As the southbound F train rumbled through the city's bowels, it lost power, causing the air conditioning and lights to cease functioning. Temperatures rose markedly, steaming up the windows as passengers began to drip sweat in the dark. As one would expect, the train quickly became a stifling box of humanity, sending everyone into a sopping wet panic.

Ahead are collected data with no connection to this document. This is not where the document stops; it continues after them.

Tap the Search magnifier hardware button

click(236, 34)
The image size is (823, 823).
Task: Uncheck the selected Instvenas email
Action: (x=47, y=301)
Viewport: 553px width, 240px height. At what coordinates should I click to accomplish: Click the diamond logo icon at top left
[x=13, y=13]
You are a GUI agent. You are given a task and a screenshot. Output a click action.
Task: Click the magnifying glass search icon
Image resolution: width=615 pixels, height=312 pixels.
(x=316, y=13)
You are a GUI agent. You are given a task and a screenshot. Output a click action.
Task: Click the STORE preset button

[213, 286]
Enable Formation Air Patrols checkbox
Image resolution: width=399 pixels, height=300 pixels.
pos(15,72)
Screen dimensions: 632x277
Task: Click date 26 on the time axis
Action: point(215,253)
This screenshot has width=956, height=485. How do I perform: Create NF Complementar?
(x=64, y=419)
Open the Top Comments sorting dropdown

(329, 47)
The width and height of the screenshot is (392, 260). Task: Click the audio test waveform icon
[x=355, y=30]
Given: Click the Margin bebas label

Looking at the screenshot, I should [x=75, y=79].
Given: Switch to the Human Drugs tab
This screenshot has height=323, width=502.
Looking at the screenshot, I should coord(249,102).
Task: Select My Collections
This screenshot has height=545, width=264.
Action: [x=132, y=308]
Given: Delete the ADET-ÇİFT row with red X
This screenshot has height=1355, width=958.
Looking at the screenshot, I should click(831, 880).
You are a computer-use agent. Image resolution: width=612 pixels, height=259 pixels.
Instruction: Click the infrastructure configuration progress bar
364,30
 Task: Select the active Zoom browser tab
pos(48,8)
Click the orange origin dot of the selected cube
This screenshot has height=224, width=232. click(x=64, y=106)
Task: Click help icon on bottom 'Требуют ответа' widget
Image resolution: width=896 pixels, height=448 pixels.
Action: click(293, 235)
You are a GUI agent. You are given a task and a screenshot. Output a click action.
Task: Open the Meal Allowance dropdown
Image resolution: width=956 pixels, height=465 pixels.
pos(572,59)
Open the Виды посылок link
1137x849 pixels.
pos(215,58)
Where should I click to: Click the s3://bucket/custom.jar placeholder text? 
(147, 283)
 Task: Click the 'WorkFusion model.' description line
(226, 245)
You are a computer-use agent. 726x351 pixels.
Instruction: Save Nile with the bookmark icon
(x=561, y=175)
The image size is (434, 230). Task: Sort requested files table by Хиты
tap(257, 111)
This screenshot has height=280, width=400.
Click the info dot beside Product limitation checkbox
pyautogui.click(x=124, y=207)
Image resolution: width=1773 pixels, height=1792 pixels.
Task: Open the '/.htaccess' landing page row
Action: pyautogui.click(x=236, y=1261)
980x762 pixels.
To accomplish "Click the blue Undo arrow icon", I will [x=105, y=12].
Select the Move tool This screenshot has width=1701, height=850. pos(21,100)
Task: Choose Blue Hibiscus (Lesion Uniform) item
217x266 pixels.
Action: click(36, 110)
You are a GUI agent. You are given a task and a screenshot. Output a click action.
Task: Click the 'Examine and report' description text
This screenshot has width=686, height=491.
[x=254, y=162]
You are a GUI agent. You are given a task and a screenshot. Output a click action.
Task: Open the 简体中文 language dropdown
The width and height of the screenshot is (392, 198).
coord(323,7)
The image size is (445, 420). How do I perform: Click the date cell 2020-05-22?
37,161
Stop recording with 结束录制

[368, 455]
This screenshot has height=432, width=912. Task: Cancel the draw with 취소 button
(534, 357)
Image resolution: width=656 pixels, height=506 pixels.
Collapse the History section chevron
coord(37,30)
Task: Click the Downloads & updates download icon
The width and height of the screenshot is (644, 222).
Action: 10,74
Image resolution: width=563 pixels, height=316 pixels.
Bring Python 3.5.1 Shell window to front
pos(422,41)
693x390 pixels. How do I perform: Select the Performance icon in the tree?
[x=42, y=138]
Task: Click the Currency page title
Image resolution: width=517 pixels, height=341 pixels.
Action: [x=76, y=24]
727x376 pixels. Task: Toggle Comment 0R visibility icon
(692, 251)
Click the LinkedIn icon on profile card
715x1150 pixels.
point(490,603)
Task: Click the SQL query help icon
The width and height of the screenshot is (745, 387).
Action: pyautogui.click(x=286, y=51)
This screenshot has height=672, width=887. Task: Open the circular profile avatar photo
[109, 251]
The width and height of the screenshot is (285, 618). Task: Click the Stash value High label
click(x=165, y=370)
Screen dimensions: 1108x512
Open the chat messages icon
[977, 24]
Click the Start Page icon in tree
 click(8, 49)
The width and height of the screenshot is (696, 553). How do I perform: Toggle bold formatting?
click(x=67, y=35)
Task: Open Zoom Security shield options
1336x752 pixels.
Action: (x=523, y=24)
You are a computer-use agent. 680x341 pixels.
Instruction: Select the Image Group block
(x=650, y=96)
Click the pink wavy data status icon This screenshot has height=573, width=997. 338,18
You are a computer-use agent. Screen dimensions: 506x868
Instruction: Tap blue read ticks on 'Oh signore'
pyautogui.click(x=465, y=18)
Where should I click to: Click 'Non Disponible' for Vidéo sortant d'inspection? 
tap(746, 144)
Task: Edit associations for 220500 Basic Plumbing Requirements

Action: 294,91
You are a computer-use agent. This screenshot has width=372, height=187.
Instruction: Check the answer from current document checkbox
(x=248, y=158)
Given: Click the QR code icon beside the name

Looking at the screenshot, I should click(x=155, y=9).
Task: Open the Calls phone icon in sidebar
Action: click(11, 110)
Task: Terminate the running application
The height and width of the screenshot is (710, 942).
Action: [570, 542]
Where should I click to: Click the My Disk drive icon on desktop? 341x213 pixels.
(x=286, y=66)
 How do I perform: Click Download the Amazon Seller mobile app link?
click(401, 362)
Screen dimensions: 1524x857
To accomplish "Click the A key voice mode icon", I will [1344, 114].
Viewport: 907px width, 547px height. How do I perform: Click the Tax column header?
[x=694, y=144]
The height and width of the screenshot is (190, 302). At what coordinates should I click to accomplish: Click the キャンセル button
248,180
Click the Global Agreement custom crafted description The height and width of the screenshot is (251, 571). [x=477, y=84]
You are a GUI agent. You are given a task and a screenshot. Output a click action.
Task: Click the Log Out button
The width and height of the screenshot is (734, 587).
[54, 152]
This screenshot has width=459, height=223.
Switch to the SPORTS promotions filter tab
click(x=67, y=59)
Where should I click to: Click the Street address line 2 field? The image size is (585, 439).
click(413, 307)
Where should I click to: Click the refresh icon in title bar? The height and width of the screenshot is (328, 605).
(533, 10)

Commuter Michael Sciaraffo wrote about the experience in a lengthy post on Facebook, claiming the conditions felt like "120 degree heat." It was so hot, apparently, that people started removing their clothes to gain some respite from the all-encompassing stuffiness and swamp-like conditions. Sciaraffo claims some people on the sweltering car tried to pry open windows in an attempt to gather whatever breeze could be felt from other trains passing by. It was that dire. Many started to feel claustrophobic and faint, as commuters tried to locate any pregnant women or elderly people who might have needed special care.
According to Sciaraffo's post, the halted F train began moving after about 30 minutes, when another train began nudging it from behind. It took another ten minutes, he writes, for the F train to reach the next subway platform after getting pushed. Footage from the platform shows customers trying to pry the train's doors open, their fingers poking through the cracks like zombies as the unforgiving doors fail to budge.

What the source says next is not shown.